SMILA/Specifications/Management Of The Smila Components
Some Smila components have to be managed.
The Lucene index should be managed by means of JMX agent. Operations for deleting, renaming and creating indexes should be accessible. For XMLStorage operations for deleting and renaming partitions should be accessible.
This article is written on the basis of discussions with Dmitriy Hazin and Ivan Churkin.
Let's discuss a problem on an example of management of an index.
See Workflow Smila.
The core of the SMILA system – consisting of Router -> JMS queue -> Listener -> BPEL processor - works with Record objects. Or in other words the record connects all components of the system.
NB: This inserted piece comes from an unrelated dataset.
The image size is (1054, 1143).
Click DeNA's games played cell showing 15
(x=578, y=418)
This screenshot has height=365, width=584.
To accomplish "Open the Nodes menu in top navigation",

The Router pushes the record in the JMS message queue ( ActiveMQ). The records are collected in the queue where they await further processing. The Listener orders the queue and invokes the respective pipeline for each record. Currently Smila has 2 pipelines: The AddPipeline and the DeletePipeline, which invoke several services and one pipelet to process a record.
Figure 1. Add pipeline (see addpipeline.bpel). Delete pipeline (see deletepipeline.bpel).
As shown in Figure 1, the AddPipeline invokes the SimplemimeTypeIdentifier service and the pipelet HtmlTotextPipelet which prepare the record for adding it to an index, and then the LuceneIndexService which directly accesses the index for the adding of the record to the index.
The DeletePipeline invokes the LuceneIndexService for deleting a record from the index.
LuceneIndexService accesses an index by means of two methods:
private void addRecord(final Blackboard blackboard, final Id id, String indexName) ... private void deleteRecord(final Id id, String indexName) ... IndexConnection indexConnection = IndexManager.getInstance(indexName);
Thus the system has no direct reference to the Lucene index implementation as such. All indexing operations are carried out by calling methods of the LuceneIndexService.
On this basis there are two ways of implementation of the index management:
- Natural way - Management by pseudo records which contain the index command.
- Surgical way – Direct Lucence API access by the LuceneIndexService.
Management by the pseudo records
A pseudo record does not contain any data apart from the index command as part of its meta-data. Its sole purpose is to tell the LuceneIndexService which operation is required: deleting, renaming or creating of an index.
The possible realization
Create an additional pipeline “IndexManagementPipeline” to send pseudo records to. For this pipeline
- Create a set of pipelets, one for each operation
- Invoke LuceneIndexService directly from the “IndexManagementPipeline”. In this case the LuceneIndexService has to be enriched with a new method for each of the required operations
Figure 2. Posible realization IndexManagementPipeline.
Configuration file for IndexManagementPipeline indexmanagementpipeline.bpel can consist:
<proc:invokeService> <proc:service name="LuceneIndexService" /> <proc:variables input="request" output="request" /> <proc:setAnnotations> <rec:An n="org.eclipse.smila.lucene.LuceneIndexService"> <rec:V n="indexName">test_index</rec:V> <rec:V n="executionMode">DELETE_INDEX</rec:V> </rec:An> </proc:setAnnotations> </proc:invokeService>
Advantages of the given approach
- A new mechanism for the execution of the index commands is not necessary
(This is especially important for the distributed system)
- The history of commands is easily maintained.
Directly by the LuceneIndexService
We have to accept that the LuceneIndexService has to implement new methods: deleteIndex(), renameIndex() and createIndex().
Directly invoking the LuceneIndexService will also lead to a desirable result. However, a solution in this fashion requires surgical interference with the system (requirement to implement new methods) and cannot be considered correct. The requirement for new functionality would always require changes to the API of the system. The direct approach does not use the possibilities of the SMILA system and does not allow to control the index operations in the standard way.
See also Command Pattern
It was decided to use standard management agents. Exactly like in the crawler controller management.